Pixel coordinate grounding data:
::::::
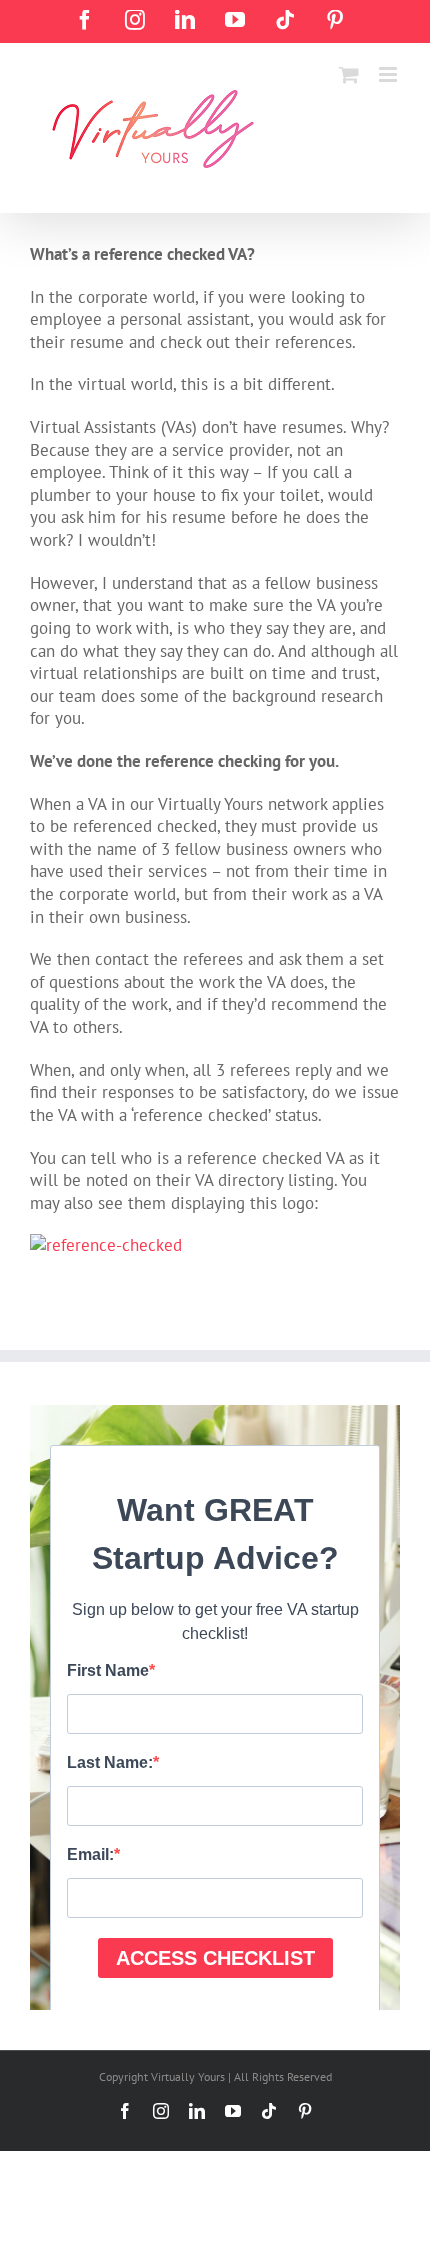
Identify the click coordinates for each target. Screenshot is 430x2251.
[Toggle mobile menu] (389, 74)
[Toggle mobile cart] (349, 74)
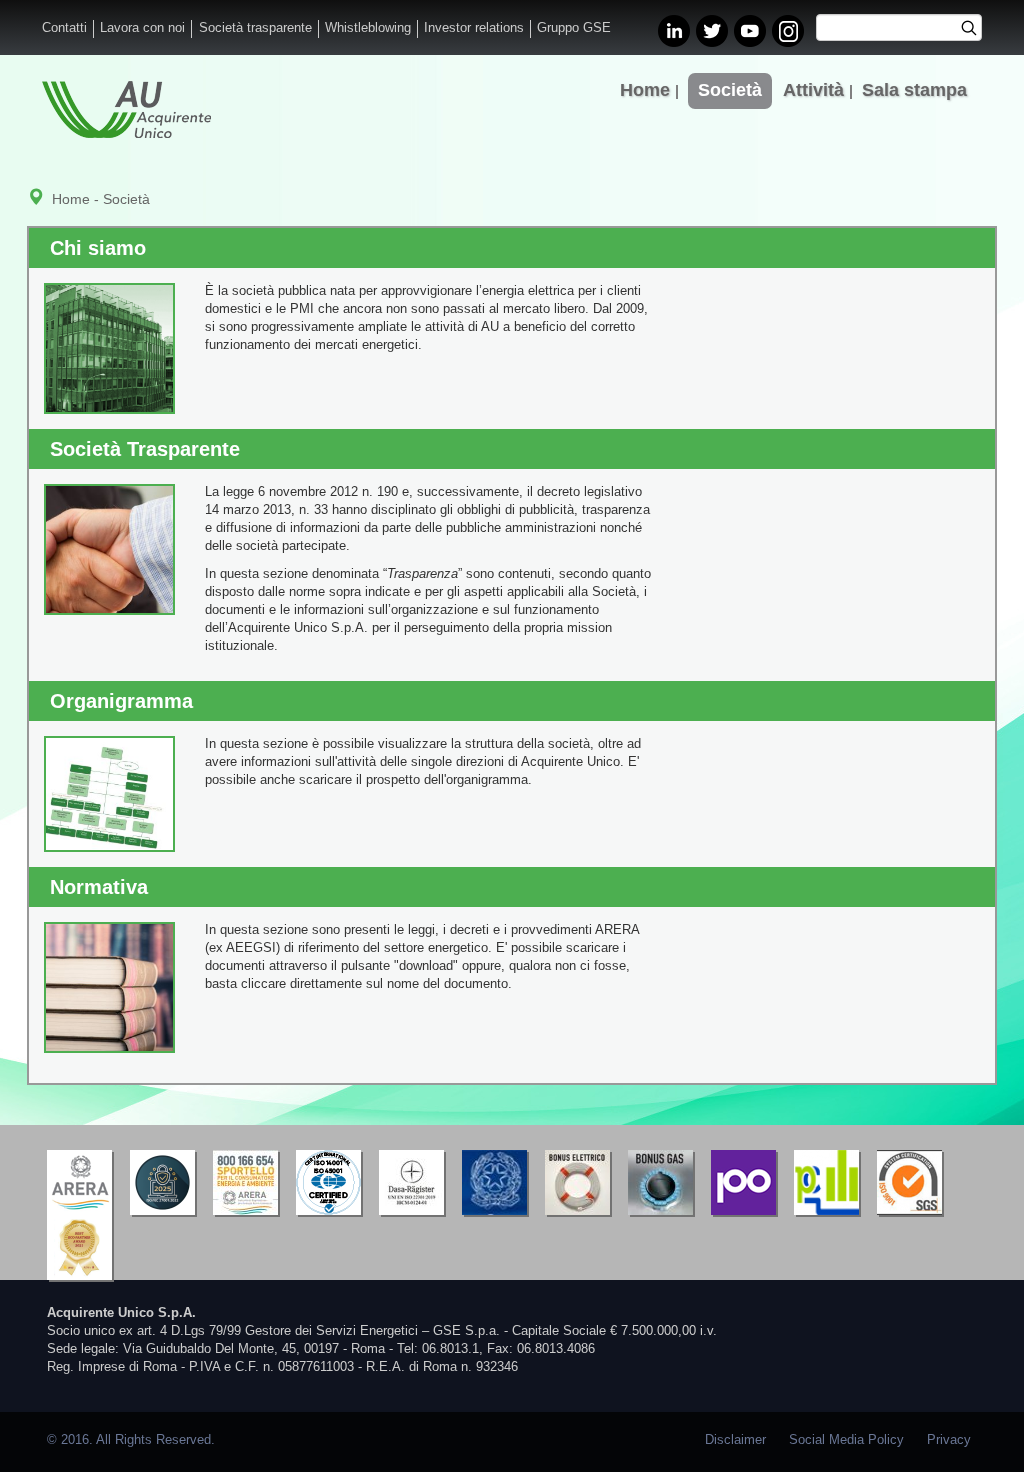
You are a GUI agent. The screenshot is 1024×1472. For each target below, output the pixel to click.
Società (730, 90)
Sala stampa (914, 90)
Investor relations (474, 28)
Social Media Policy (846, 1440)
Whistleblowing (368, 28)
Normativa (99, 887)
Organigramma (121, 701)
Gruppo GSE (574, 28)
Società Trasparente (145, 449)
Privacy (949, 1440)
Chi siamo (98, 248)
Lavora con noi (142, 28)
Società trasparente (255, 28)
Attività (813, 90)
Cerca (975, 30)
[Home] (126, 109)
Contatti (64, 28)
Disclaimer (735, 1440)
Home (645, 90)
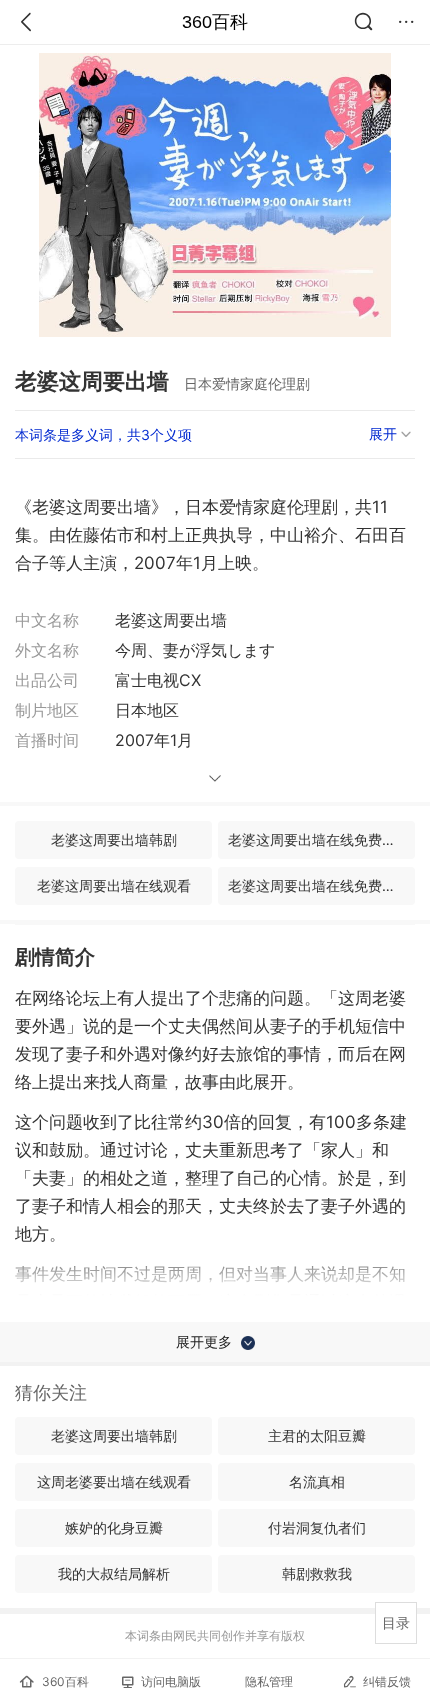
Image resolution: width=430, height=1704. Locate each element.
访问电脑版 (171, 1681)
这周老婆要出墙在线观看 (114, 1481)
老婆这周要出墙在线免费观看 (319, 839)
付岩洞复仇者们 (317, 1527)
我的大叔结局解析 (114, 1573)
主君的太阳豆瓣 (317, 1435)
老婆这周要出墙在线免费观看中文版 (321, 885)
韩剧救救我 (317, 1573)
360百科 (215, 22)
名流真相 (317, 1481)
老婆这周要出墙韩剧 (114, 839)
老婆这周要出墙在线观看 (114, 885)
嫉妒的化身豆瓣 (114, 1527)
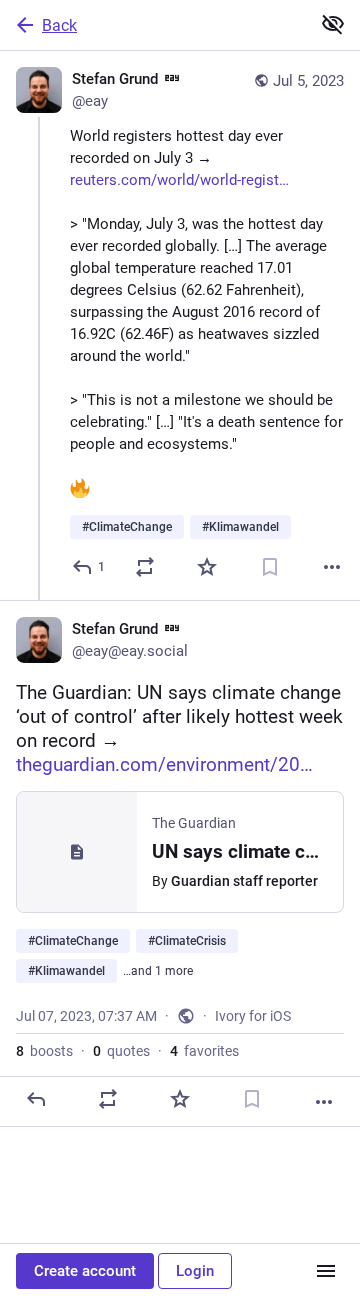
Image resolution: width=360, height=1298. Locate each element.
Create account (85, 1271)
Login (195, 1271)
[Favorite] (207, 567)
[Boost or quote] (145, 567)
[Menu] (326, 1271)
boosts (44, 1051)
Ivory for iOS (253, 1016)
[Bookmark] (270, 567)
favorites (204, 1051)
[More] (332, 567)
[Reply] (36, 1099)
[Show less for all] (333, 24)
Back (59, 25)
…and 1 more (158, 971)
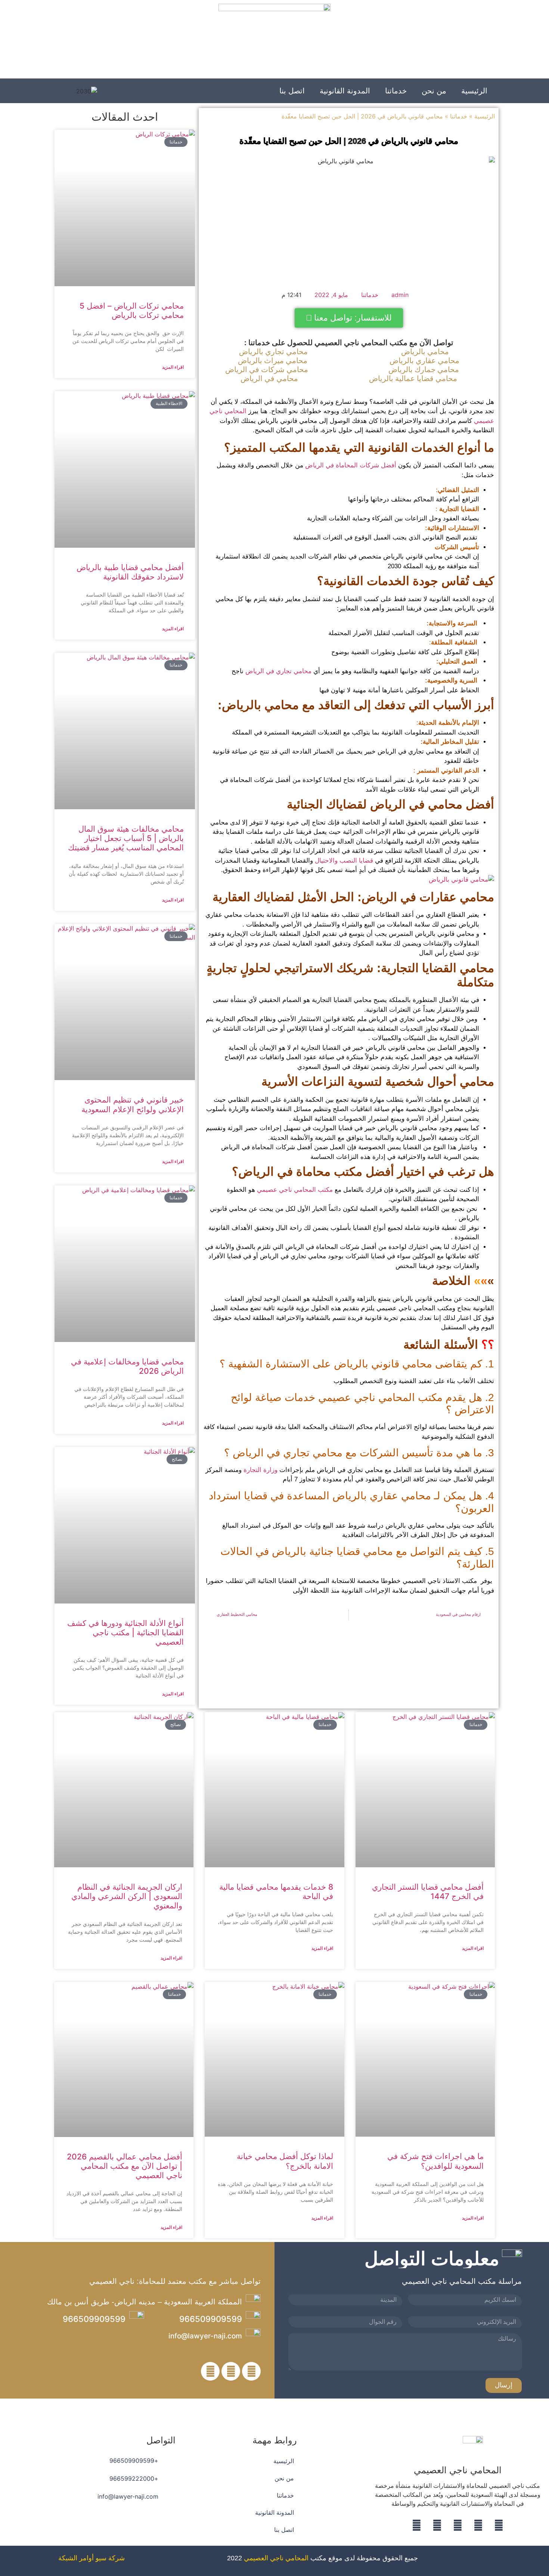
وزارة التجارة (260, 1469)
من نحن (434, 91)
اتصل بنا (292, 91)
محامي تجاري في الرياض (278, 671)
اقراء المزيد (173, 367)
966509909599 (210, 2319)
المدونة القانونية (345, 91)
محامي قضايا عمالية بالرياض (413, 378)
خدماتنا (396, 91)
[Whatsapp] (437, 2525)
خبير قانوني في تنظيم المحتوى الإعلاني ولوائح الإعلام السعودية (132, 1104)
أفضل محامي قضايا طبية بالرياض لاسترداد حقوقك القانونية (130, 572)
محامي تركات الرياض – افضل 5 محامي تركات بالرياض (132, 310)
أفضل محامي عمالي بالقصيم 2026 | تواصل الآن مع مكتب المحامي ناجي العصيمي (124, 2166)
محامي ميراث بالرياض (272, 360)
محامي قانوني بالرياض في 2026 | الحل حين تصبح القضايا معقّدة (348, 141)
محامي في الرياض (269, 378)
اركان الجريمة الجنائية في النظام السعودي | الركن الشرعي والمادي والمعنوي (126, 1896)
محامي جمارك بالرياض (423, 369)
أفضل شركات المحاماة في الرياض (350, 465)
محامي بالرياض (425, 351)
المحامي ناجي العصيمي (276, 2558)
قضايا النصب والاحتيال (344, 860)
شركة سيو (110, 2558)
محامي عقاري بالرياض (424, 360)
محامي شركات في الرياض (266, 369)
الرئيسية (474, 91)
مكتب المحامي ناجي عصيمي (295, 1189)
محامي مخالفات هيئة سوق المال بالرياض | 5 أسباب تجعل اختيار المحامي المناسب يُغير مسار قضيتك (126, 838)
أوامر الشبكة (76, 2558)
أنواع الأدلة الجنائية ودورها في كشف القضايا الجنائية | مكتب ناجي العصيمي (125, 1632)
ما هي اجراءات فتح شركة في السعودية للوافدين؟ (435, 2161)
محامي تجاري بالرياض (273, 351)
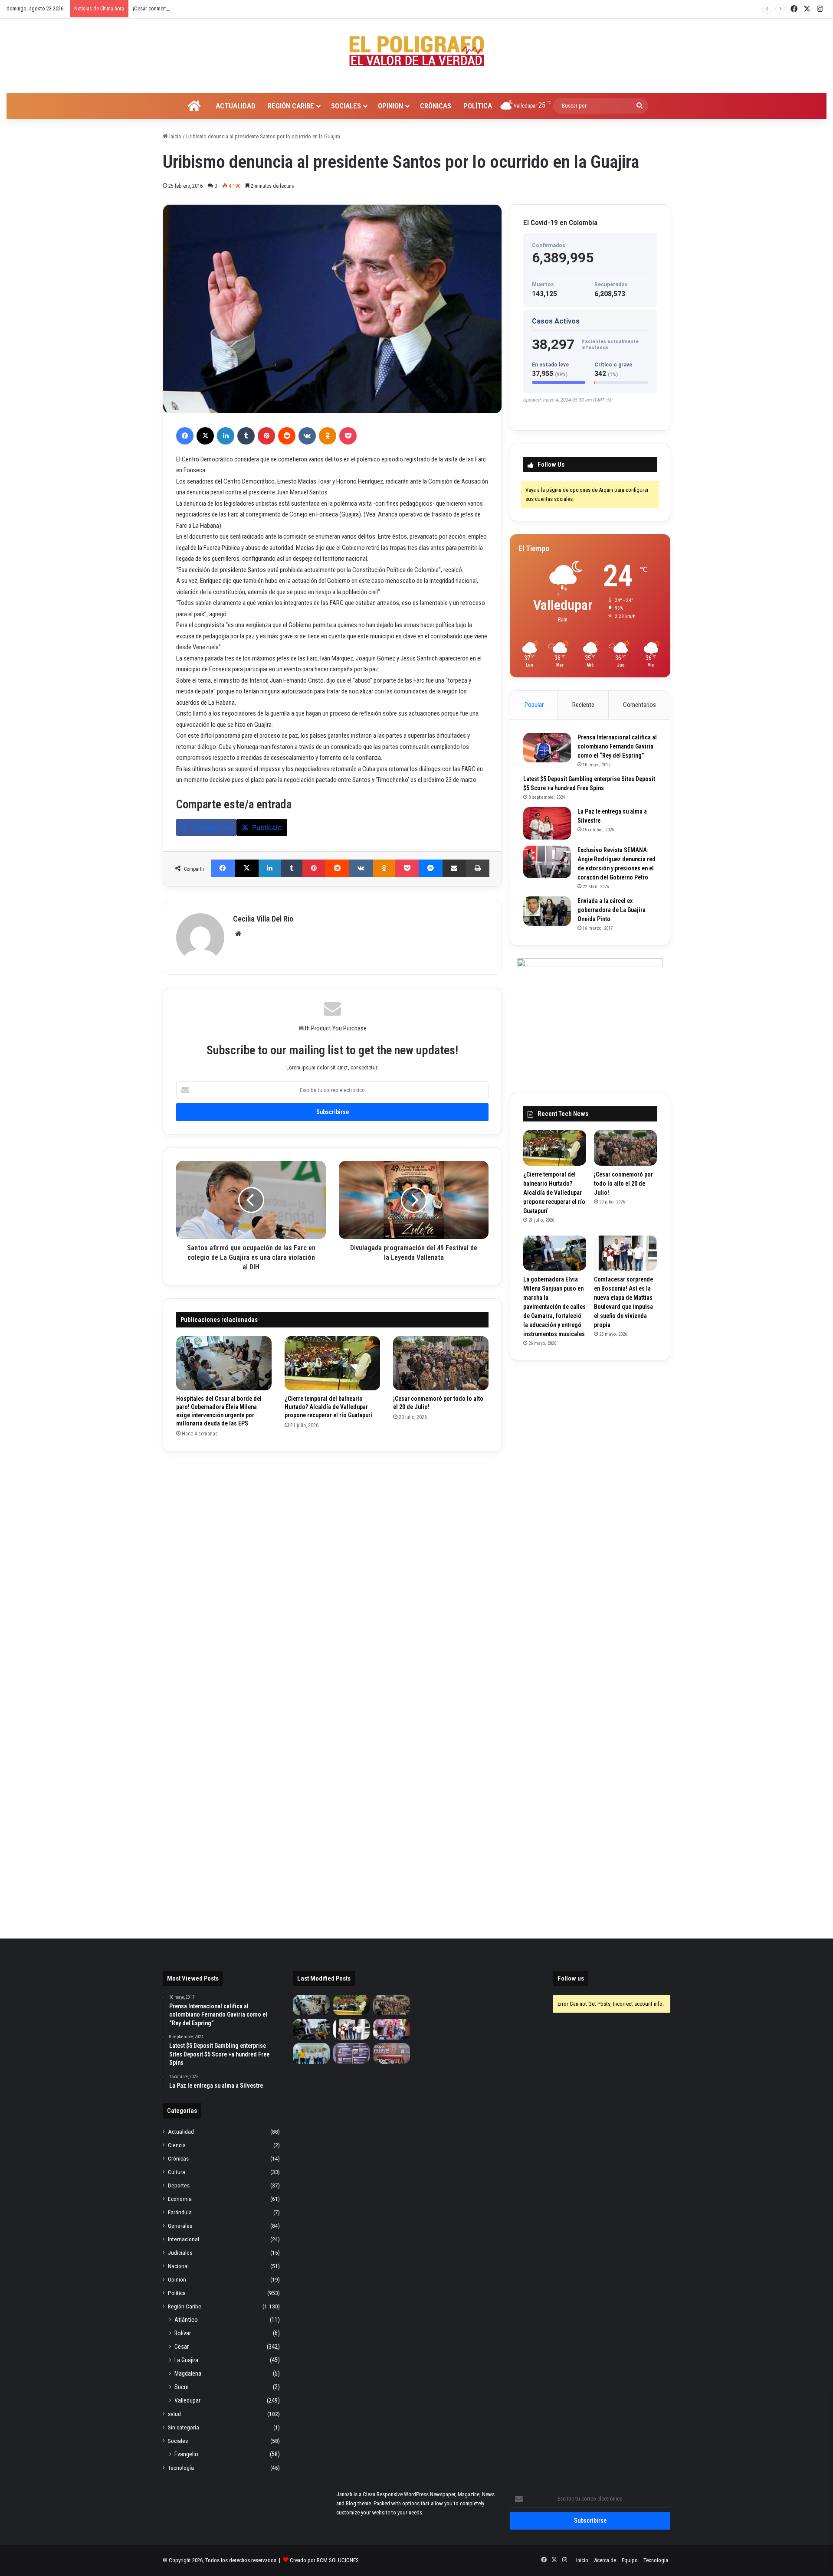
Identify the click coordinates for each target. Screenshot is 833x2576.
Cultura (176, 2171)
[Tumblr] (246, 436)
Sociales (346, 105)
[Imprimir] (477, 868)
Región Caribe (291, 105)
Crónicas (435, 105)
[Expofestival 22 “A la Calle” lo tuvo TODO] (391, 2053)
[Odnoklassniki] (327, 436)
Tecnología (181, 2467)
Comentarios (639, 705)
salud (174, 2413)
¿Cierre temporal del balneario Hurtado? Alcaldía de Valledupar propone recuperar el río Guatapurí (328, 1407)
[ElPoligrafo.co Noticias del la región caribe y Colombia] (416, 51)
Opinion (390, 105)
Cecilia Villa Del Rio (263, 918)
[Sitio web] (238, 933)
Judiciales (180, 2252)
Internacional (183, 2239)
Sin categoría (183, 2427)
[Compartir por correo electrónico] (454, 868)
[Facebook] (184, 436)
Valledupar (187, 2400)
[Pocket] (348, 436)
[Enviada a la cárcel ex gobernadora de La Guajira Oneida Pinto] (547, 911)
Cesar (181, 2346)
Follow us (571, 1978)
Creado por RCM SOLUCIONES (324, 2560)
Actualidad (236, 105)
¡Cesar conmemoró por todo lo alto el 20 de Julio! (623, 1183)
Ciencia (177, 2144)
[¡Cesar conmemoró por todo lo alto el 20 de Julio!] (441, 1363)
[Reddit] (286, 436)
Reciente (583, 705)
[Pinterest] (266, 436)
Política (477, 105)
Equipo (630, 2560)
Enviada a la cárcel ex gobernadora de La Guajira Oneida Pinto (611, 909)
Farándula (180, 2212)
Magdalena (187, 2373)
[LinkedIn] (225, 436)
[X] (205, 436)
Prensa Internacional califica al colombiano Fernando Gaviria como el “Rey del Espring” (617, 746)
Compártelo (211, 827)
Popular (534, 705)
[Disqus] (332, 1573)
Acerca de (605, 2560)
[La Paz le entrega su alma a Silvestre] (547, 823)
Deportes (179, 2185)
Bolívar (182, 2333)
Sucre (181, 2386)
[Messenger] (431, 868)
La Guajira (186, 2360)
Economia (180, 2198)
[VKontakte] (307, 436)
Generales (180, 2225)
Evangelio (186, 2454)
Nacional (178, 2265)
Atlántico (186, 2319)
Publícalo (267, 827)
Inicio (174, 136)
::::::
Problem description
Please go through the data and copy each line containing the word "resolution".

Exercise result
Image resolution: width=430, height=1704. Locate each element.
Image resolution: width=360, height=1298. Locate each element.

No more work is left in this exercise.